__Exercise aim__
Return the records verbatim.
### Supplied data
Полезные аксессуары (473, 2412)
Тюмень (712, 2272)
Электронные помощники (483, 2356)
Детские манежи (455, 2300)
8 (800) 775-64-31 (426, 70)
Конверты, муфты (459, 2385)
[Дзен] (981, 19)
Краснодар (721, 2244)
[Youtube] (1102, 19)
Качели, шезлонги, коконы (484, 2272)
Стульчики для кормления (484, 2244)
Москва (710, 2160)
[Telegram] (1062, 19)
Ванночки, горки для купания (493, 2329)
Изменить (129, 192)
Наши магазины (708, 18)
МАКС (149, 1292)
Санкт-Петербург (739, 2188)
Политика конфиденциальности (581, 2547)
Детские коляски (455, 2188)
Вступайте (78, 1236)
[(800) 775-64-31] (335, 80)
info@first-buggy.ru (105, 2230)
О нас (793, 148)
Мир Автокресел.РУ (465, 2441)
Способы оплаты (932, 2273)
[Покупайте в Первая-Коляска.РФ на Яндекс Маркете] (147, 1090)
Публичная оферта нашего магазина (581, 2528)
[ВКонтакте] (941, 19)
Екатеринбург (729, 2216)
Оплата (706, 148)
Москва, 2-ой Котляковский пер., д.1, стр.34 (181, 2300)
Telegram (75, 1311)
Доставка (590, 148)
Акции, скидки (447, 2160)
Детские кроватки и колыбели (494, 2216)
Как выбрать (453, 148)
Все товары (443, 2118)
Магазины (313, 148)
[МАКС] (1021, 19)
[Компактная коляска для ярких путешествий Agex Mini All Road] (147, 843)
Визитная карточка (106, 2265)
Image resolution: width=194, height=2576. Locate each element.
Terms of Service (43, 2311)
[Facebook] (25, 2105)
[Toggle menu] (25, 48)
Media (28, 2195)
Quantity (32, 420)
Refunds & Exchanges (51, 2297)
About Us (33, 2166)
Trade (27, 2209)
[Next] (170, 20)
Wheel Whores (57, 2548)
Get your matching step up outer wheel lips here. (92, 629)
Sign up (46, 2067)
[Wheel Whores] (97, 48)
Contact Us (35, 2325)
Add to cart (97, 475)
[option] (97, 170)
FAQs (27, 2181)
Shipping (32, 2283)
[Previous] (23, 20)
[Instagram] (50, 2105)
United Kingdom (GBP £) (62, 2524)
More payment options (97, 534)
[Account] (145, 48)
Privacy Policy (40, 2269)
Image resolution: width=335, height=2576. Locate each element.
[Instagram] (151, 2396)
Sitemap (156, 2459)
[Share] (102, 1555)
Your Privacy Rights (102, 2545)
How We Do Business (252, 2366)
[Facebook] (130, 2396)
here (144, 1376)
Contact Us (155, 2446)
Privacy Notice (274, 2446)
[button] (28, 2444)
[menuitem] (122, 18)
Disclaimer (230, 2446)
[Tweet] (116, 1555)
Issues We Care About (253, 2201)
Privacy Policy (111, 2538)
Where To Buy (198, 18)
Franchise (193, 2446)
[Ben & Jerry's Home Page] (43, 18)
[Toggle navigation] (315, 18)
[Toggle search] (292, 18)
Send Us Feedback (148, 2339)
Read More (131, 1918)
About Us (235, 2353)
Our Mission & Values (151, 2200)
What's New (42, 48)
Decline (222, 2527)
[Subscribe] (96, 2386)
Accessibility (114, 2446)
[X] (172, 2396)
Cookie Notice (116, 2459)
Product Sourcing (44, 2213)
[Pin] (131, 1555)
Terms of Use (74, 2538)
######
__Answer box__
Полезные аксессуары (473, 2412)
Тюмень (712, 2272)
Электронные помощники (483, 2356)
Детские манежи (455, 2300)
8 (800) 775-64-31 (426, 70)
Конверты, муфты (459, 2385)
[Дзен] (981, 19)
Краснодар (721, 2244)
[Youtube] (1102, 19)
Качели, шезлонги, коконы (484, 2272)
Стульчики для кормления (484, 2244)
Москва (710, 2160)
[Telegram] (1062, 19)
Ванночки, горки для купания (493, 2329)
Изменить (129, 192)
Наши магазины (708, 18)
МАКС (149, 1292)
Санкт-Петербург (739, 2188)
Политика конфиденциальности (581, 2547)
Детские коляски (455, 2188)
Вступайте (78, 1236)
[(800) 775-64-31] (335, 80)
info@first-buggy.ru (105, 2230)
О нас (793, 148)
Мир Автокресел.РУ (465, 2441)
Способы оплаты (932, 2273)
[Покупайте в Первая-Коляска.РФ на Яндекс Маркете] (147, 1090)
Публичная оферта нашего магазина (581, 2528)
[ВКонтакте] (941, 19)
Екатеринбург (729, 2216)
Оплата (706, 148)
Москва, 2-ой Котляковский пер., д.1, стр.34 (181, 2300)
Telegram (75, 1311)
Доставка (590, 148)
Акции, скидки (447, 2160)
Детские кроватки и колыбели (494, 2216)
Как выбрать (453, 148)
Все товары (443, 2118)
Магазины (313, 148)
[МАКС] (1021, 19)
[Компактная коляска для ярких путешествий Agex Mini All Road] (147, 843)
Визитная карточка (106, 2265)
Image resolution: width=194, height=2576. Locate each element.
Terms of Service (43, 2311)
[Facebook] (25, 2105)
[Toggle menu] (25, 48)
Media (28, 2195)
Quantity (32, 420)
Refunds & Exchanges (51, 2297)
About Us (33, 2166)
Trade (27, 2209)
[Next] (170, 20)
Wheel Whores (57, 2548)
Get your matching step up outer wheel lips here. (92, 629)
Sign up (46, 2067)
[Wheel Whores] (97, 48)
Contact Us (35, 2325)
Add to cart (97, 475)
[option] (97, 170)
FAQs (27, 2181)
Shipping (32, 2283)
[Previous] (23, 20)
[Instagram] (50, 2105)
United Kingdom (GBP £) (62, 2524)
More payment options (97, 534)
[Account] (145, 48)
Privacy Policy (40, 2269)
Image resolution: width=335, height=2576. Locate each element.
[Instagram] (151, 2396)
Sitemap (156, 2459)
[Share] (102, 1555)
Your Privacy Rights (102, 2545)
How We Do Business (252, 2366)
[Facebook] (130, 2396)
here (144, 1376)
Contact Us (155, 2446)
Privacy Notice (274, 2446)
[button] (28, 2444)
[menuitem] (122, 18)
Disclaimer (230, 2446)
[Tweet] (116, 1555)
Issues We Care About (253, 2201)
Privacy Policy (111, 2538)
Where To Buy (198, 18)
Franchise (193, 2446)
[Ben & Jerry's Home Page] (43, 18)
[Toggle navigation] (315, 18)
[Toggle search] (292, 18)
Send Us Feedback (148, 2339)
Read More (131, 1918)
About Us (235, 2353)
Our Mission & Values (151, 2200)
What's New (42, 48)
Decline (222, 2527)
[Subscribe] (96, 2386)
Accessibility (114, 2446)
[X] (172, 2396)
Cookie Notice (116, 2459)
Product Sourcing (44, 2213)
[Pin] (131, 1555)
Terms of Use (74, 2538)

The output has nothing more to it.